Saved data entries:
▼

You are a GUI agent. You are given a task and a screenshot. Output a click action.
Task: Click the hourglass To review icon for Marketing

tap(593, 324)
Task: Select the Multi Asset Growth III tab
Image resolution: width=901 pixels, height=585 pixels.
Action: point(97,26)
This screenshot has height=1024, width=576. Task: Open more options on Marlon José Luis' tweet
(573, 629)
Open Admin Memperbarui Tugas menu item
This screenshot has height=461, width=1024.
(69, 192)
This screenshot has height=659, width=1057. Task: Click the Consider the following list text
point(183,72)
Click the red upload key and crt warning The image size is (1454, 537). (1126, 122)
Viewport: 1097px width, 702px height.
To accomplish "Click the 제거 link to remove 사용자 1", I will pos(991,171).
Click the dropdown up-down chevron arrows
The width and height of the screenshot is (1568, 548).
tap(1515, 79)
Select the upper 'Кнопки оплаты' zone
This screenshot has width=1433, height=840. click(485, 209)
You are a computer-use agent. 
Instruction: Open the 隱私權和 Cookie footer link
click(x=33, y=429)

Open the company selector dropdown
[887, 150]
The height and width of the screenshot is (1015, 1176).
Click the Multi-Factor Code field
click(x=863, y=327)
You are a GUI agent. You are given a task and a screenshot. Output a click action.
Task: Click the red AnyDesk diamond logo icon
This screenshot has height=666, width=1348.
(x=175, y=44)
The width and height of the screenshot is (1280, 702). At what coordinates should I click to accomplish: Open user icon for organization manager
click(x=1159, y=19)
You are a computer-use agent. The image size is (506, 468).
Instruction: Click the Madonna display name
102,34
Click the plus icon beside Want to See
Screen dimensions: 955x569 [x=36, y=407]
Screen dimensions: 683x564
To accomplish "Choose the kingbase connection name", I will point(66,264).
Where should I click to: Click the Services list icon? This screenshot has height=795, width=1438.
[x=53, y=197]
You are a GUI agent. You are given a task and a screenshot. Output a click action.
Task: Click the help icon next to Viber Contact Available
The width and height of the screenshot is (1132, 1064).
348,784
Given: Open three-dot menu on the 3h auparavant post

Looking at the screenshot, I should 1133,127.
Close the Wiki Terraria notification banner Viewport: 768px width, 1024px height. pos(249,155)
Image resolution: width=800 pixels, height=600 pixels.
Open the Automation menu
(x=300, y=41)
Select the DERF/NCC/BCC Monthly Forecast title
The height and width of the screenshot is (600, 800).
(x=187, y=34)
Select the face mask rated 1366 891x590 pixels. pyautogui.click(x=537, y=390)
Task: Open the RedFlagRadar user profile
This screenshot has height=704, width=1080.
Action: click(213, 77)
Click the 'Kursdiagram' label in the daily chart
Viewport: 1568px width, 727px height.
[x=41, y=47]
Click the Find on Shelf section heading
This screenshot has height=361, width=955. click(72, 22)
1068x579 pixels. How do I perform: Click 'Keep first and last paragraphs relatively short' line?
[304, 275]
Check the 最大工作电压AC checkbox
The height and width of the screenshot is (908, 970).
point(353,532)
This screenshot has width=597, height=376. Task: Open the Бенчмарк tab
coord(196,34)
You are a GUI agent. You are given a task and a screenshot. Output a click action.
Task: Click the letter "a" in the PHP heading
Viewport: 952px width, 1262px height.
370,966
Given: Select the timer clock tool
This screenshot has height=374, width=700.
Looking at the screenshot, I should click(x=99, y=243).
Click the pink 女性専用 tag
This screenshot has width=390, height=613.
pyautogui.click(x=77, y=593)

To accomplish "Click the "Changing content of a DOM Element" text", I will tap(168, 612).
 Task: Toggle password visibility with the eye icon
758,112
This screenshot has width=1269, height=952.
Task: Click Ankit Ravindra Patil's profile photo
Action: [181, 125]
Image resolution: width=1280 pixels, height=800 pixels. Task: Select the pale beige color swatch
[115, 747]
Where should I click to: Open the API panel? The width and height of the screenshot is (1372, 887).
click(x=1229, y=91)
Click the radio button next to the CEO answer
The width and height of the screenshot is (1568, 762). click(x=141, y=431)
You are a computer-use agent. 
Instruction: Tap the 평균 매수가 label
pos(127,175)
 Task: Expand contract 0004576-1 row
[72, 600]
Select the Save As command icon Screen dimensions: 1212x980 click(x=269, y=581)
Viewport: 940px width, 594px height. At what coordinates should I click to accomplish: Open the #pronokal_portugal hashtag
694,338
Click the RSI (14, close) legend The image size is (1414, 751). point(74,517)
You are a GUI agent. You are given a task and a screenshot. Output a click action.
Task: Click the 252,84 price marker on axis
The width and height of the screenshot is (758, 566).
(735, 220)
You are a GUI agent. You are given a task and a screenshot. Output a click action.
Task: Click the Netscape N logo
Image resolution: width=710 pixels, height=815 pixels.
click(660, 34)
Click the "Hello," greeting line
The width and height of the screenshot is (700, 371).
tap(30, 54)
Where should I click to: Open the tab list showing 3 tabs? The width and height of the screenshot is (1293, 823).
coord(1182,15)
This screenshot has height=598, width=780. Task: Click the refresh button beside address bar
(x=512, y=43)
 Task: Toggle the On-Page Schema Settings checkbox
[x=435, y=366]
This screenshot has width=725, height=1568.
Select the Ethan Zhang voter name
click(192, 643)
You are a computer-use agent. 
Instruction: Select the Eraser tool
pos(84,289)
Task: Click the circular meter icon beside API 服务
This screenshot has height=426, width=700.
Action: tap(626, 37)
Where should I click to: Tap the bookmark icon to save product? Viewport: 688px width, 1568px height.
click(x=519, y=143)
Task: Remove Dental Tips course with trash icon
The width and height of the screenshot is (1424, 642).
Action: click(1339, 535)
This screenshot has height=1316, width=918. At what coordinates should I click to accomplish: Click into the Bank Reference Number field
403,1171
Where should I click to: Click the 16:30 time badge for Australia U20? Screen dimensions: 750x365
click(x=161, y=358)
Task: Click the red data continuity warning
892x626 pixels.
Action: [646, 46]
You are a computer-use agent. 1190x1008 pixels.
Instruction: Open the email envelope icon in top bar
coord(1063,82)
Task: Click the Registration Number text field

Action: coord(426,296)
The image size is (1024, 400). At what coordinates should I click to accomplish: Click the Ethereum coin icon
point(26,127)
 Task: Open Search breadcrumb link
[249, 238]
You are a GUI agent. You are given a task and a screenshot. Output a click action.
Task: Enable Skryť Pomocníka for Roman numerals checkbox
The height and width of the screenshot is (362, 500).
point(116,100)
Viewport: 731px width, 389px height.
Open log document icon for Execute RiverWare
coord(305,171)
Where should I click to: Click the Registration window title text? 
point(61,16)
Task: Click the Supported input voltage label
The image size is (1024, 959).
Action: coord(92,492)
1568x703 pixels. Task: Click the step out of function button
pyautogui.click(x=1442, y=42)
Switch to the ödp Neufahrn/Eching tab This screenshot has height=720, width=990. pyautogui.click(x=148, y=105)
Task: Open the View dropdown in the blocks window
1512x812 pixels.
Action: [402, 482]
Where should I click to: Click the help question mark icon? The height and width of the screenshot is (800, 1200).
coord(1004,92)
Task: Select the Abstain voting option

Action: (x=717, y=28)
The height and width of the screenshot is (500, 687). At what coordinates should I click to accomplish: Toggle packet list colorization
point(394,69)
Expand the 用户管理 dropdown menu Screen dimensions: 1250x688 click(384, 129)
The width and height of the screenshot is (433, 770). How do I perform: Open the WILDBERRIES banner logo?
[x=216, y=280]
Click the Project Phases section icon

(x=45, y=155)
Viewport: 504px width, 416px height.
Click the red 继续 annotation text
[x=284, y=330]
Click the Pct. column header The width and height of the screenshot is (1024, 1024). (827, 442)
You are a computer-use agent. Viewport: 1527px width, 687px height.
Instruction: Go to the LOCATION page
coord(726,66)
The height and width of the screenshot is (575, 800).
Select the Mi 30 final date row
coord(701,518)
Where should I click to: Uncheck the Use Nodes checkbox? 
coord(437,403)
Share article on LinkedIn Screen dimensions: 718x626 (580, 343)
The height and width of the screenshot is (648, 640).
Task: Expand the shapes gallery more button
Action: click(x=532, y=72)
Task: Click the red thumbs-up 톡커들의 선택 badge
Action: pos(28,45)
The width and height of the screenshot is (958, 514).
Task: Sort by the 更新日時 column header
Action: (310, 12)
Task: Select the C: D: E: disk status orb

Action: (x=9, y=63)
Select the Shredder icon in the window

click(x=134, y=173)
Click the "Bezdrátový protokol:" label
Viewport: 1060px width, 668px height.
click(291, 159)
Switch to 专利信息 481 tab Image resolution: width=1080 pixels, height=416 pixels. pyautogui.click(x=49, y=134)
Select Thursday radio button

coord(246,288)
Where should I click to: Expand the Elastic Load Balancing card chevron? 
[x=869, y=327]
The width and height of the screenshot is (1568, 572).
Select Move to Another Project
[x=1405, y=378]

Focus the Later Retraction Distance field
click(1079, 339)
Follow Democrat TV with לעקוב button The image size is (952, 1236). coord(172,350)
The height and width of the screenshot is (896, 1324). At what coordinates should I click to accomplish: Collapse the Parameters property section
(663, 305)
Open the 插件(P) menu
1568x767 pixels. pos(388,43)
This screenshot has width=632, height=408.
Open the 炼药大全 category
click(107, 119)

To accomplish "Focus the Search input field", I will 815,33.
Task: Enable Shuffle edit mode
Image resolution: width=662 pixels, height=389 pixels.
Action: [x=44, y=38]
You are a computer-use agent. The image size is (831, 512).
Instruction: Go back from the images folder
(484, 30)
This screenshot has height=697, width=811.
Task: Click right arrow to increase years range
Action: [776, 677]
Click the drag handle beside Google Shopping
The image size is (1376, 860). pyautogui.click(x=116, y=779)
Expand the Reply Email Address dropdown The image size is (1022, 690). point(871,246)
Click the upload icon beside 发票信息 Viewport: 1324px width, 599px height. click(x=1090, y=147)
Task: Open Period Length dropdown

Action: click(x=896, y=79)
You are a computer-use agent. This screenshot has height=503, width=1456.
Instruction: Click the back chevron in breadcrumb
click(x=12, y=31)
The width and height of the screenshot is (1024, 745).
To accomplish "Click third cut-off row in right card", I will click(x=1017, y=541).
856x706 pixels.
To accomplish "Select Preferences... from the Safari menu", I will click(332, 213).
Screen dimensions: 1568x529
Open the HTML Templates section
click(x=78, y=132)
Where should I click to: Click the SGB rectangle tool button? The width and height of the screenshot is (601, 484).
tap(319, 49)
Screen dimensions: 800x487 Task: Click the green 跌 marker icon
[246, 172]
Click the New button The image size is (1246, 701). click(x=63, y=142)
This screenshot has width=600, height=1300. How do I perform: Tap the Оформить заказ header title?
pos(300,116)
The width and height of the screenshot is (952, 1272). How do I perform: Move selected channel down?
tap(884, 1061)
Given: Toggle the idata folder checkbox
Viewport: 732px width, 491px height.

▲

**GOAL OF THE EXERCISE**
Word for word, restate the lines running from the one containing "Given: Toggle the idata folder checkbox" through the final line of the records above, and nothing besides.

**SOLUTION FOR THIS TASK**
Given: Toggle the idata folder checkbox
Viewport: 732px width, 491px height.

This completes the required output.